Boeing Bets Big On The C-17, And USAF

Long Beach Plant Granted Six-Month Reprieve

In the words of a Boeing spokesman, the planemaker decided this week to put "some skin the game" -- by investing its own money to keep the Long Beach, CA plant that produces the C-17 Globemaster III cargo plane open until 2010, despite a lack of orders to keep the plant open past mid-2009.

"We're committed to keeping the line viable until we get funding," Boeing spokesman Rick Sanford said Tuesday.

The Los Angeles Times reports Boeing is betting big on a rumored order from the US Air Force in 2010. USAF officials have told Boeing they want about 30 more of the four-engined heavy-lifters -- that have proven themselves in service in Iraq, Afghanistan, and during hurricane relief efforts in the US -- but the Air Force can't place a new order until 2010 due to budget constraints.

"This is good news," said California Senator Dianne Feinstein, who has been trying to find more funding for the USAF to purchase more C-17s.

Boeing's move also won approval from Air Force Secretary Michael Wynne, who called the company's decision a "very good gesture on their part" in comments made at the Paris Air Show.

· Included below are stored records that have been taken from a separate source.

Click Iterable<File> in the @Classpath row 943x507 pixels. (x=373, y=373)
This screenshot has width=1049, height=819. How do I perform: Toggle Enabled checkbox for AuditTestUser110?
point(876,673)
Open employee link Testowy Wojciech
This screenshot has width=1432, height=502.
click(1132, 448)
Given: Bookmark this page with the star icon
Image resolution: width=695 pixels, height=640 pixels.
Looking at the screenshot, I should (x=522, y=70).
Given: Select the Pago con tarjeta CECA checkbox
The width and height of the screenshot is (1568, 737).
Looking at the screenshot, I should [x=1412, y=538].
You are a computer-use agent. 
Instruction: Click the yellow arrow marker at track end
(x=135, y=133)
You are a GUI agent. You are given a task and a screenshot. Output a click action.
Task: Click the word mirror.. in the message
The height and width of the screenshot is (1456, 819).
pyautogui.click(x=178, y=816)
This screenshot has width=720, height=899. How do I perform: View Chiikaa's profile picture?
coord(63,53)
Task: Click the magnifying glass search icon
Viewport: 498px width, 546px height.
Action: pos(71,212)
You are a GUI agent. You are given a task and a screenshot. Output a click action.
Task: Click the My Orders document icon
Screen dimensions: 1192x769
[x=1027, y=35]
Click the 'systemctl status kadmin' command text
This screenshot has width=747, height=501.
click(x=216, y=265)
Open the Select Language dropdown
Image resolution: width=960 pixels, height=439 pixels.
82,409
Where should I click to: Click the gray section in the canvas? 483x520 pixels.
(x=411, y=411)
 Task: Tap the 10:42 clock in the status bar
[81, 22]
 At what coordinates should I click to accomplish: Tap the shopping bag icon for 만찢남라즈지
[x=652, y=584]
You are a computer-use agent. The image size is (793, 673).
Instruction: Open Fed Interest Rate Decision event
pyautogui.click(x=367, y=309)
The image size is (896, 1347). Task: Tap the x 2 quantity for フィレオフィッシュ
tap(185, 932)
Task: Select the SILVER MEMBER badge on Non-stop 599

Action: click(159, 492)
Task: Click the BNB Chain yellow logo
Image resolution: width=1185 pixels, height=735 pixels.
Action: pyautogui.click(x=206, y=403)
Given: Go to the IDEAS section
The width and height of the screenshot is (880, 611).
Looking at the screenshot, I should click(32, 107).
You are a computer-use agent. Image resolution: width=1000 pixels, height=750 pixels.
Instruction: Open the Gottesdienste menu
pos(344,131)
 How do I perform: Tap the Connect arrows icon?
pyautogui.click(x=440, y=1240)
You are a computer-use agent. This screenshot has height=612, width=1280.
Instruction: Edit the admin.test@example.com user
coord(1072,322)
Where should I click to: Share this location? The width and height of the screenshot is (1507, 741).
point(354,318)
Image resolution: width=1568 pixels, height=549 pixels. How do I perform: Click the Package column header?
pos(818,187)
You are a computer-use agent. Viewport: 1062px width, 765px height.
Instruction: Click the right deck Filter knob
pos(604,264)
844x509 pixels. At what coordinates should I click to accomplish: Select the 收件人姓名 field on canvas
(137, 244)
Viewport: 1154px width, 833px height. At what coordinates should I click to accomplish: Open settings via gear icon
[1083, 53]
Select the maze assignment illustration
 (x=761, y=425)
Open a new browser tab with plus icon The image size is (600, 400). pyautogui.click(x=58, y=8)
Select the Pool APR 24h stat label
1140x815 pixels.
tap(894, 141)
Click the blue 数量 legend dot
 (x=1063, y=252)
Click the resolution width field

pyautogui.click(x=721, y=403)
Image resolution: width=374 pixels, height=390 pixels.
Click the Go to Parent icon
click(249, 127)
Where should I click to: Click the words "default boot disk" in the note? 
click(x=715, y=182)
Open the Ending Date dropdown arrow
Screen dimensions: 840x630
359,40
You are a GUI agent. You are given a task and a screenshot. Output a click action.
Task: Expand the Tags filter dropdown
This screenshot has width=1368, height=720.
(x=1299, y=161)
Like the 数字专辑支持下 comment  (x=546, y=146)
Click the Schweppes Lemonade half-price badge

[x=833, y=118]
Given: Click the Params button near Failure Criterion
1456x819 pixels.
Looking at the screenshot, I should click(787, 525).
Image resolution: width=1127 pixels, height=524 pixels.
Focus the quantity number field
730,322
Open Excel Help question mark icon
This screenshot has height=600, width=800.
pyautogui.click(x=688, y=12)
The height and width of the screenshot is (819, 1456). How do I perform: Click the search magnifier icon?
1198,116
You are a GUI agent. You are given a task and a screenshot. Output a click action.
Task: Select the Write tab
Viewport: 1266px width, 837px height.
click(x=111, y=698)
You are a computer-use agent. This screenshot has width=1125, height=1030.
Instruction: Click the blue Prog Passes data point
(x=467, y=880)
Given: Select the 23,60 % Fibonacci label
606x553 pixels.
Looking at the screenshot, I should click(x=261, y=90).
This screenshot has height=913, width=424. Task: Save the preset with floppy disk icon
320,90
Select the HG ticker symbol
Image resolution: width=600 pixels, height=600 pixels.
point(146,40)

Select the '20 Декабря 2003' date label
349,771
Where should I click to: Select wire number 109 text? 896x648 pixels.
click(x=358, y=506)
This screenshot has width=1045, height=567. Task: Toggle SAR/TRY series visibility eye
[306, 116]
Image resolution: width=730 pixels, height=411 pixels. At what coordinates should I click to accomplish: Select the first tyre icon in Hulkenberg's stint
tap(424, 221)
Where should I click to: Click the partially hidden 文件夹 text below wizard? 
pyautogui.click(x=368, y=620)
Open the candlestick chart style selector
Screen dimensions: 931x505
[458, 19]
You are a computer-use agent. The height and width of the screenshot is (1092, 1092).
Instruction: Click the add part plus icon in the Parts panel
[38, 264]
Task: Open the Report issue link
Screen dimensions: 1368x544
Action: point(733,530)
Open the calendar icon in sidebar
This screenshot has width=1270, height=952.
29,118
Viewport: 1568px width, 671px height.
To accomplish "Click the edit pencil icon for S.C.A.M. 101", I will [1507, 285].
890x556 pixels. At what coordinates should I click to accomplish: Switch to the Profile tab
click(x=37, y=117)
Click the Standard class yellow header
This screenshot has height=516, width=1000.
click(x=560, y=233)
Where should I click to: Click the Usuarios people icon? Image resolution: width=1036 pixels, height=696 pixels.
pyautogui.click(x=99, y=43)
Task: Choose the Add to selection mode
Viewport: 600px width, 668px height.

"We believe they've bought enough time that we can bridge over," Wynne added, in reference to a cost-benefit study now underway on whether to upgrade the Air Force's current fleet of aging C-5 Galaxy transports, or replace them outright with the smaller, but more serviceable, C-17s.

The decision to take a gamble, and continue to build planes without orders, will keep the Long Beach plant's 5,500 workers on the job for an additional six months. As Aero-News reported, Boeing had taken steps to shutter the plant, in anticipation of the last C-17 rolling off the line in 2009.

Keeping the plant online is a bold move, said Long Beach economic development manager Robert Swayze.

"It's a little bit nervy to think about building $200-million airplanes on spec, and that's really what they're doing," he said. "It's terrifically important to the Long Beach economy, but it's even more important to the regional economy. It's a regional economic asset."

Boeing says its cost to reopen the Long Beach line in 2010, should the Air Force deal become reality, would have been around $500 million.

"It's California's last major aircraft production facility," Swayze said. "California used to be the home of the aircraft industry, and this is what's left."